> [REQUIREMENTS]:
Scale up the entries from the line holding "You are a computer-use agent. This" through the end of the entries, inclusive, and give only those lines again in full, requests included. Multiply every coordinate in the answers by 1.5, round to whole numbers with halves going up, and leave the pictures out.
======== ENTRIES PROVIDED
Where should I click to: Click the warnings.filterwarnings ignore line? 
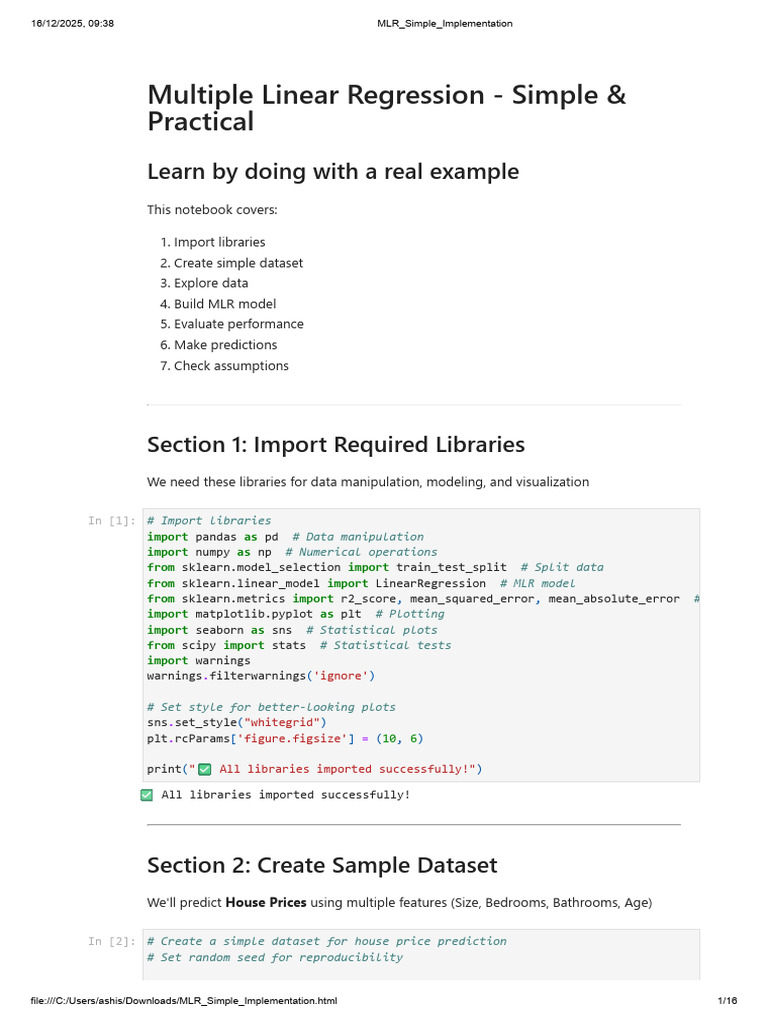(261, 676)
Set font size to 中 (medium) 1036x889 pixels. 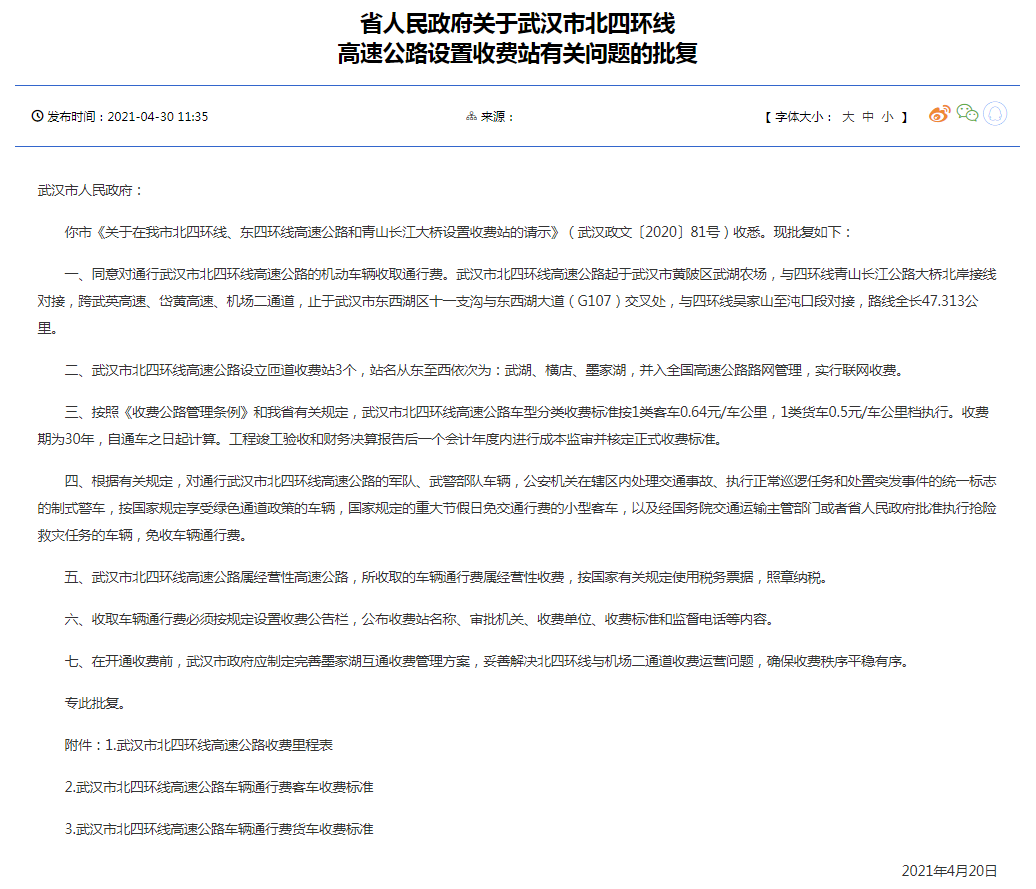(x=868, y=116)
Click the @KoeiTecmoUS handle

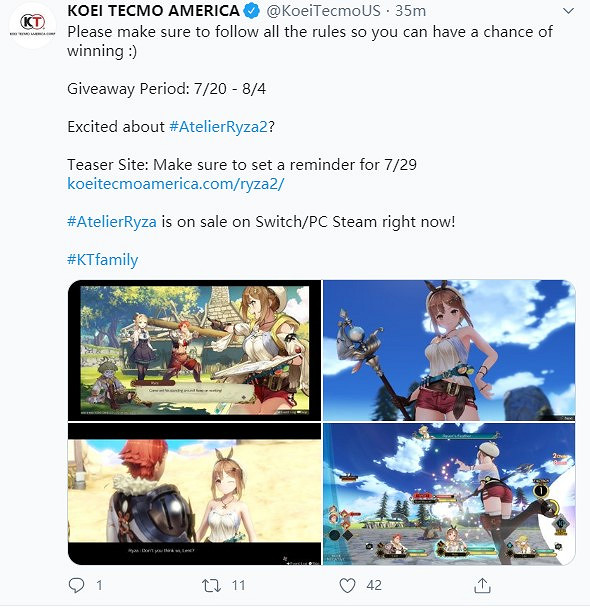(323, 11)
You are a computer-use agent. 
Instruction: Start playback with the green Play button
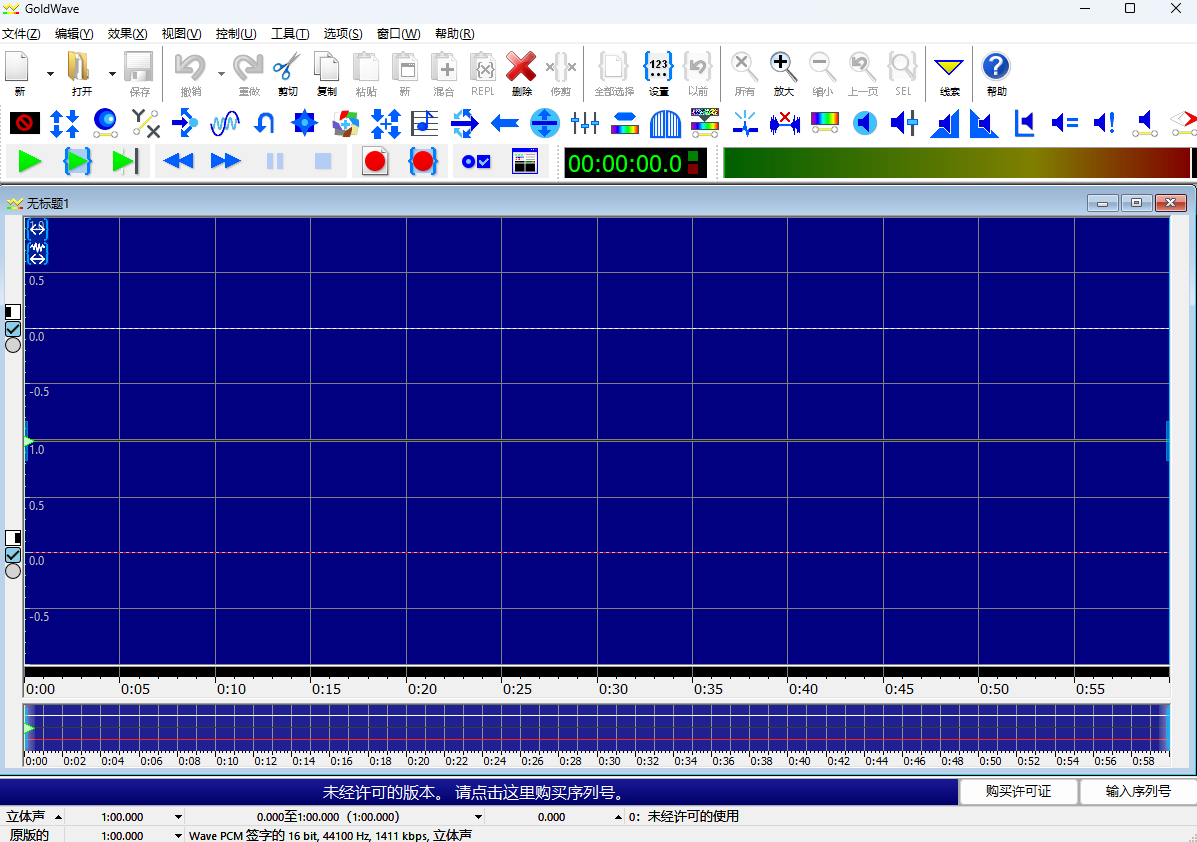click(x=30, y=160)
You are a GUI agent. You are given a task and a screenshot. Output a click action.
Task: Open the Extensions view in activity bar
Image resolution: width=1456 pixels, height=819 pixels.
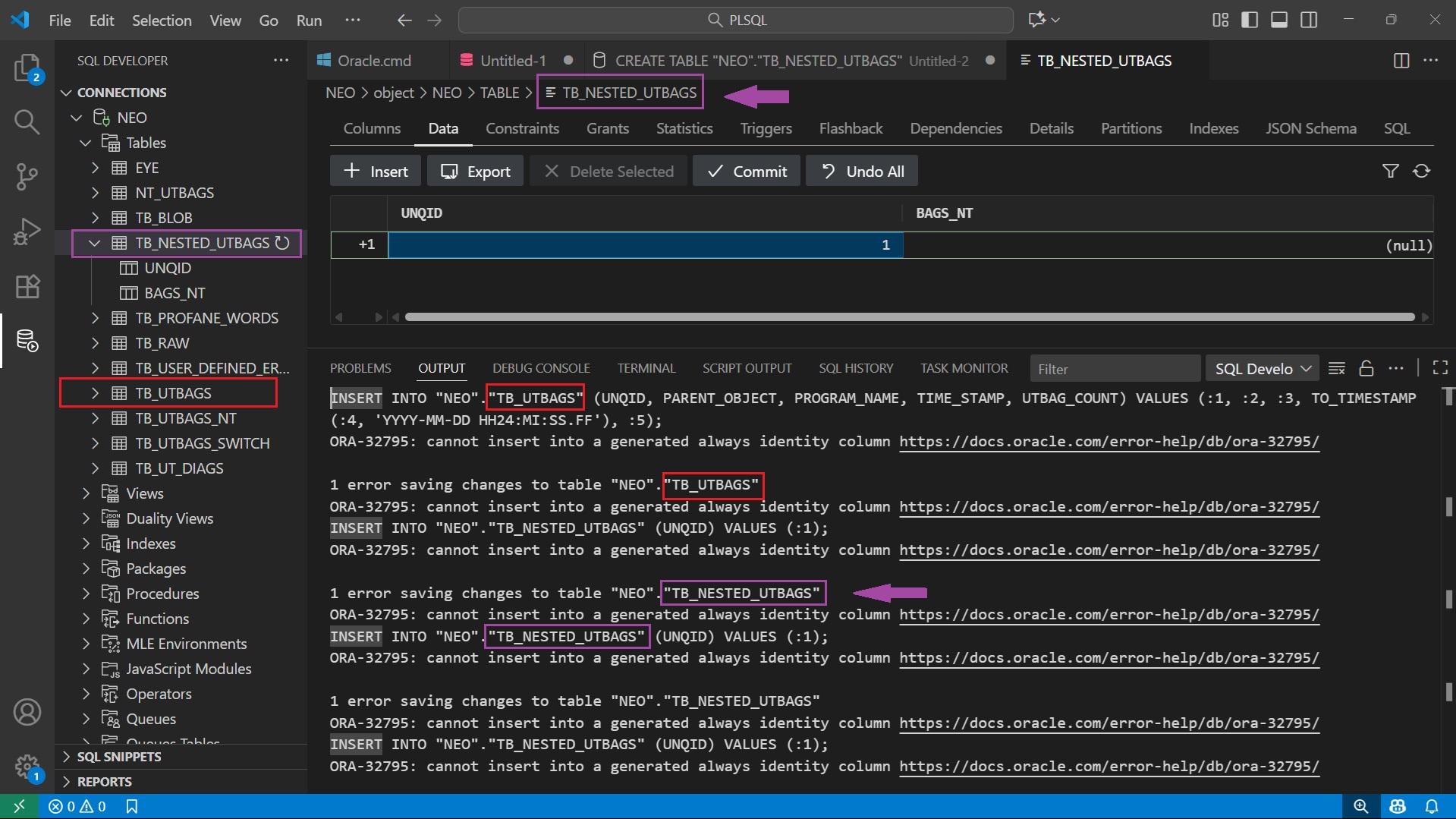[27, 286]
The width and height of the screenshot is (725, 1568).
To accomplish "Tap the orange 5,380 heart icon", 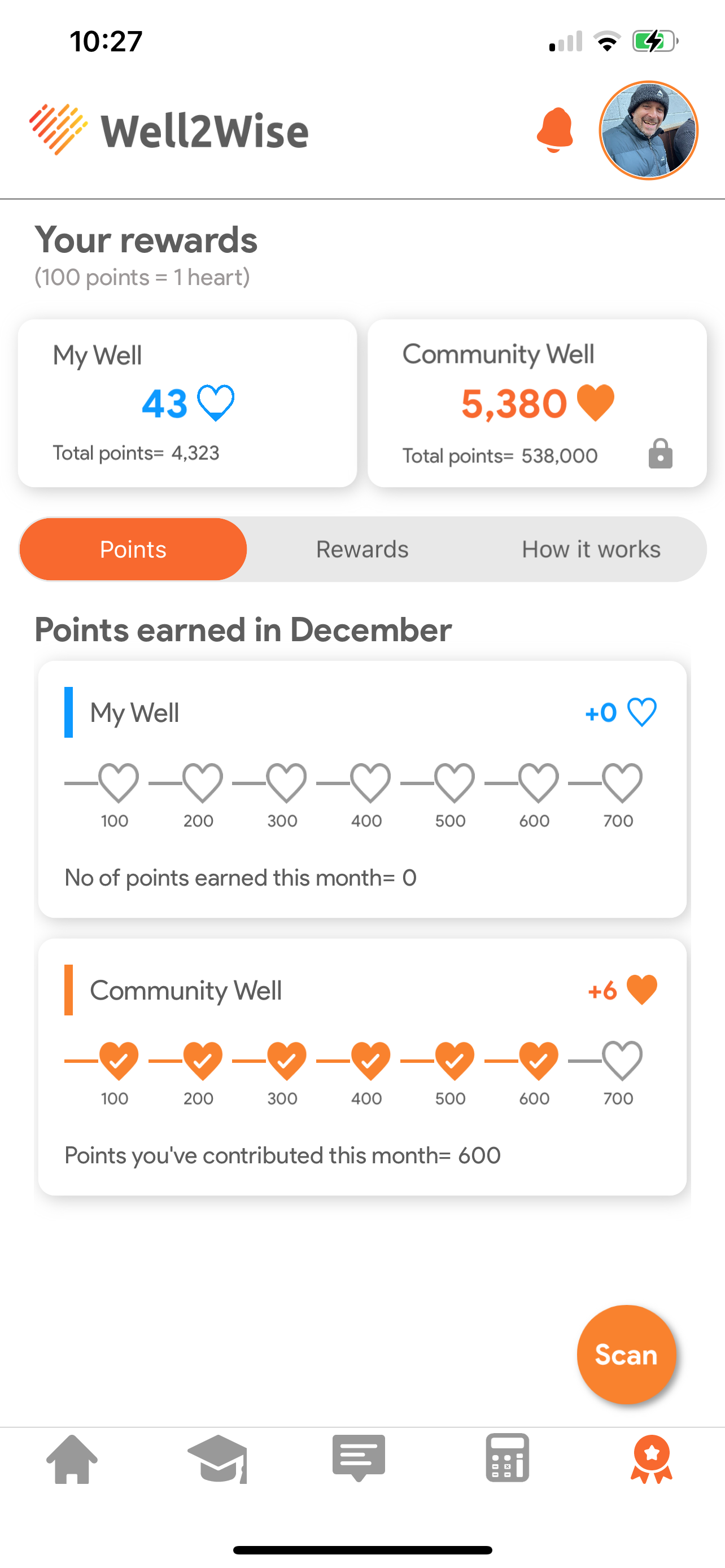I will coord(595,402).
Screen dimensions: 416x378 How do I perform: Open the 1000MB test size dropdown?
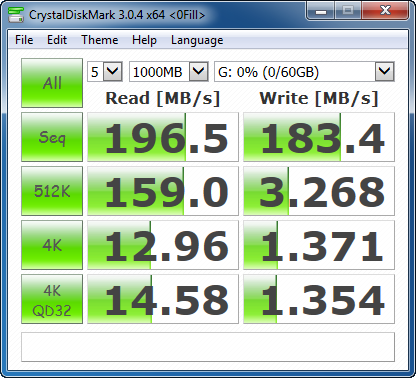[169, 71]
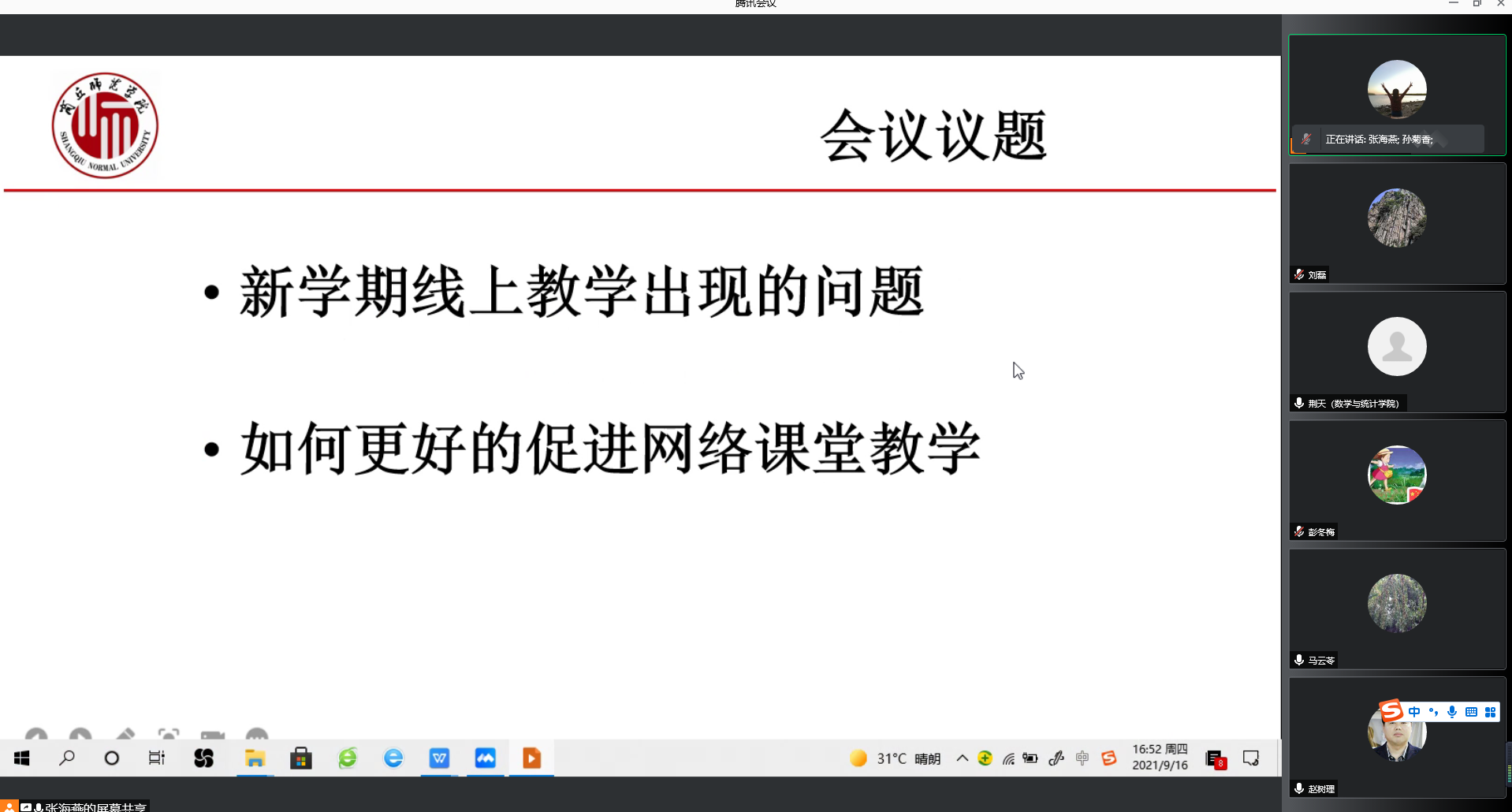This screenshot has height=812, width=1512.
Task: Select 荆天's default avatar video tile
Action: tap(1396, 347)
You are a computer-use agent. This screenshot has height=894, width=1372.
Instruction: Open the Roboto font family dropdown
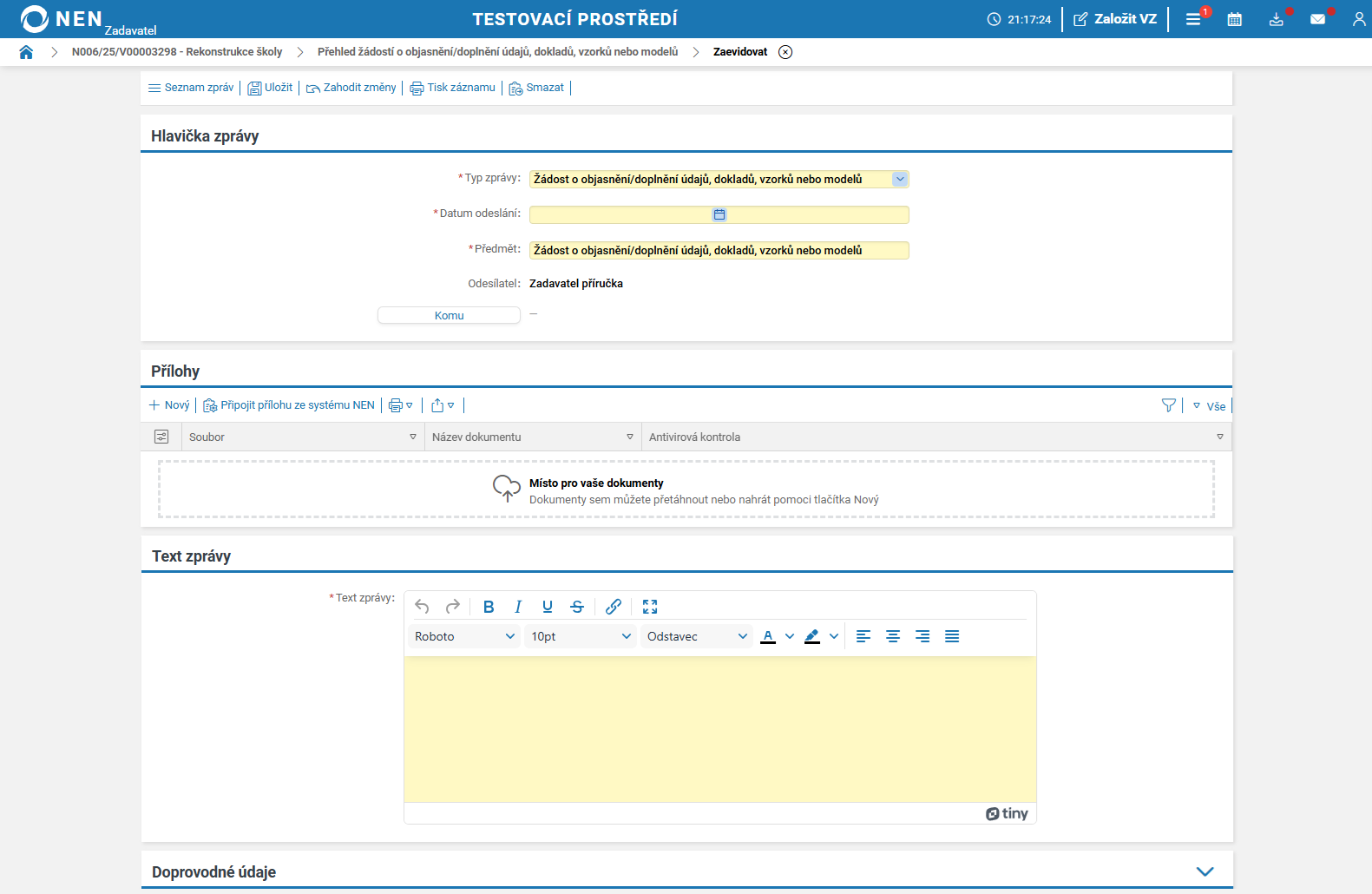pos(463,636)
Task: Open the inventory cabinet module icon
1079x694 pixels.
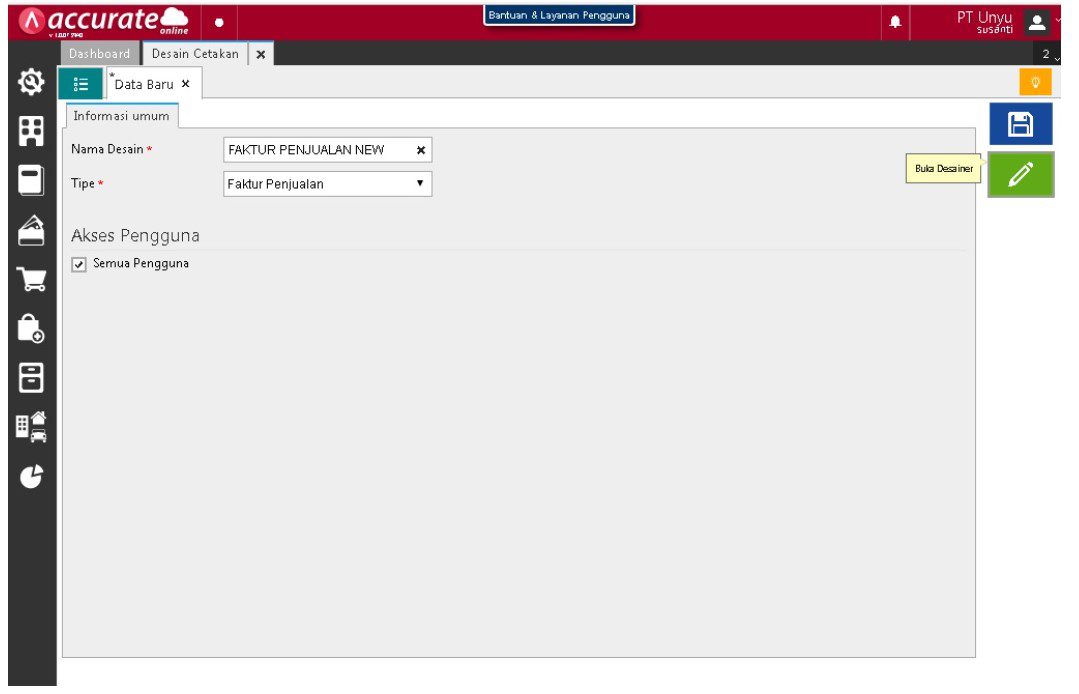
================
> [EXERCISE RESULT]:
You are a computer-use agent. This screenshot has height=894, width=1372.
Instruction: Open the Roboto font family dropdown
pos(695,954)
Task: Open the inventory cabinet module icon
1079x694 pixels.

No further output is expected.